Tegmark's hypothesis is the idea that mathematical structures are physical and thus have physical existence (https://en.wikipedia.org/wiki/Mathematical_universe_hypothesis)

Zuse's thesis says that the universe is fundamentally analogous to a cellular automata (https://en.wikipedia.org/wiki/Calculating_Space)

I found a paper titled "Zuse's Thesis, Gandy's Thesis, and Penrose's Thesis" (https://oronshagrir.huji.ac.il/sites/default/files/oronshagrir/files/zuse_thesis_gandy_thesis_penrose_thesis.pdf) where Zuse's thesis is discussed. At some point of the question, it is discussed how Zuse's hypothesis could be "physically implemented", how would be the "hardware" of that cellular automata.

The authors of the article say that it could consist of an abstract mathematical entity from Tegmark's hypothesis.

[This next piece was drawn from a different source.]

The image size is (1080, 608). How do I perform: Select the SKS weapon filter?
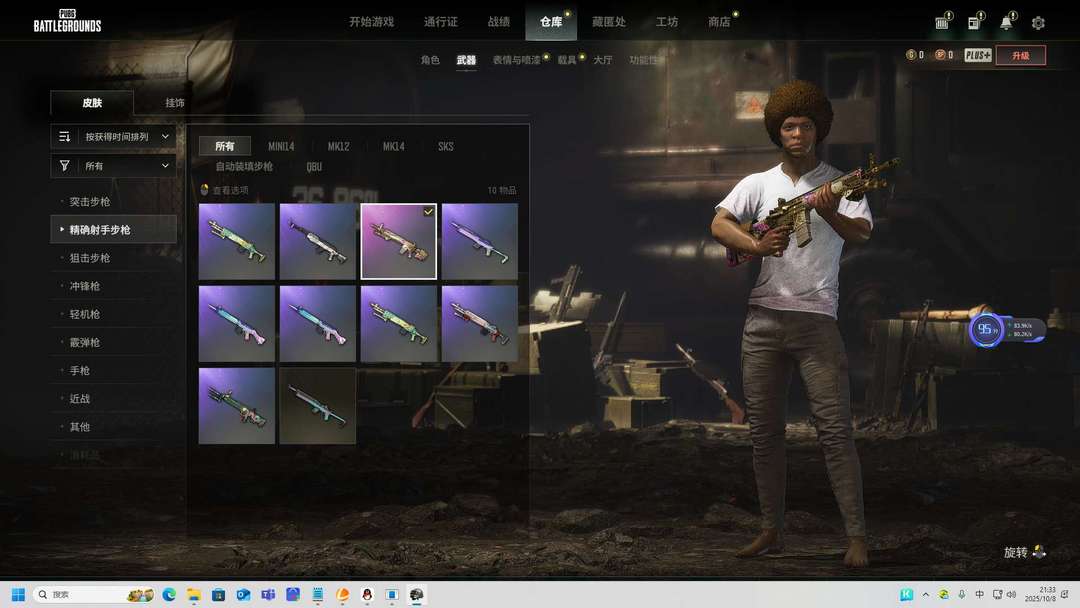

But they argue that this is doubtful since Tegmark's Mathematical structures would exist timelessly and unchangingly and thus, without time and change, no computation could be done.

Also, in this page (https://physicsworld.com/a/the-unique-universe/), it discusses philosophical/physical theories where time does not exist (and it mentions Tegmark's)

But this confused me a lot and. Tegmark's hypothesis assumes the existence of all mathematical structures. In that set of mathematical entities, all physical theories and "theories of everything" are included. That includes universes based on brane cosmology, string theory, many worlds interpretation...and of course, our own universe. In all of these universes, time and change would exist (as it is obvious in our universe), and thus, computations could exist with no problem (as they exist in our own universe).

So I have to ask, does Tegmark's hypothesis include dynamical mathematical structures? If not, how can computations be done in our universe for example if there would be no time? And, anyways, if time and change can be represented mathematically, wouldn't that mean that they could exist as a mathematical entity in Tegmark's hypothesis?